Setting of the Problem: Let $T$ be a self adjoint (unbounded) linear operator in an Hilbert space $X$ with spectral family (resolution of the identity) $E$. Let $f : \mathbb{R} \rightarrow \mathbb{C}$ be a measurable function, then $f(T)$ can be defined by the spectral theorem:
$f(T)x := \int\limits_{\mathbb{R}} f(t) dE(t)x$ for all $x \in D(f(T)) := \left\{ y \in X \Big | \int\limits_{\mathbb{R}} |f(t)|^2 d \langle y, E(t) y \rangle < \infty \right\}$
Problem: Assume $f$ is continous and real-valued, ie: $f : \mathbb{R} \rightarrow \mathbb{R}$, then there holds: $\sigma(f(T)) = \overline{f(\sigma(T))}$, where $f(A) := \left\{f(t) \Big | t \in A \right\}$ for $A \subseteq \mathbb{R}$. Moreover if $|f(t)| \rightarrow 0$ for $|t| \rightarrow \infty$ then the upper equation holds without the closure.

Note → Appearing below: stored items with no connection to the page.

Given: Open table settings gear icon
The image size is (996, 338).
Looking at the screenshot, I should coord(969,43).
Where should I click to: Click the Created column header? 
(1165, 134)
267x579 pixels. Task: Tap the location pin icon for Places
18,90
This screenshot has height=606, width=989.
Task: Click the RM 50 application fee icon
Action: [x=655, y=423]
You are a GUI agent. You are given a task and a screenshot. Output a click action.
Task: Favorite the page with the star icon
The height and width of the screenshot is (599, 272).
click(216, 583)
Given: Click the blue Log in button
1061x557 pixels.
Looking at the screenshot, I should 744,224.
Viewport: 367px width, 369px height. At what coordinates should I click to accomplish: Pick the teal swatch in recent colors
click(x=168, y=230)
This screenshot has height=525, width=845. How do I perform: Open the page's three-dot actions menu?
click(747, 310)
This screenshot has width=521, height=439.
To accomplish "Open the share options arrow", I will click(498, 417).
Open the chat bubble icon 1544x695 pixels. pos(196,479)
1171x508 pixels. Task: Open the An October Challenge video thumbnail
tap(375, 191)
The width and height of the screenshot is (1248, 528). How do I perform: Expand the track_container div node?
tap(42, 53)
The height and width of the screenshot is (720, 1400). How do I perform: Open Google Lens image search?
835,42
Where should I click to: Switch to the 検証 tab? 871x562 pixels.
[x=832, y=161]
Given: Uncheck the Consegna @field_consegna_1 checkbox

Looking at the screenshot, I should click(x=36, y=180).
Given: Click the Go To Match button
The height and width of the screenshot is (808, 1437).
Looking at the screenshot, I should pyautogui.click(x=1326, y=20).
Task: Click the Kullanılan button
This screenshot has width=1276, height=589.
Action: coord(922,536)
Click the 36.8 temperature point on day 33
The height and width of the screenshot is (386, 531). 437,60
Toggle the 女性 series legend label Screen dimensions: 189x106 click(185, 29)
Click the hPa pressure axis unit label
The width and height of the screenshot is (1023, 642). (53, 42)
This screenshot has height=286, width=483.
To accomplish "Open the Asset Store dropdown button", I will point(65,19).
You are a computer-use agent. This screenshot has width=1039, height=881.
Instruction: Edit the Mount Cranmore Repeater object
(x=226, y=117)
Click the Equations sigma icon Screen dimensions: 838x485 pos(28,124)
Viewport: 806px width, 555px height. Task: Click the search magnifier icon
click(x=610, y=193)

My attempted solution: I know from functional calculus that $\sigma(f(T)) = \left\{ \lambda \in \mathbb{C} \Big | \forall \varepsilon > 0 \text{ there holds } E \left( \left\{ t \in \mathbb{R} \Big | |f(t) - \lambda| < \varepsilon \right\} \right) \neq 0 \right\}$ and I have the feeling that this might be the solution but I can't see the relation between this and the stated problem.
I hope somebody has a solution or hint to this problem and is able to help out a poor little fellow who is relatively new to functional calculus. Thanks in advance, GordonFreeman
Ps.: I apologize for any mistakes in my english. If somethings unclear because of my phrasing, please let me know.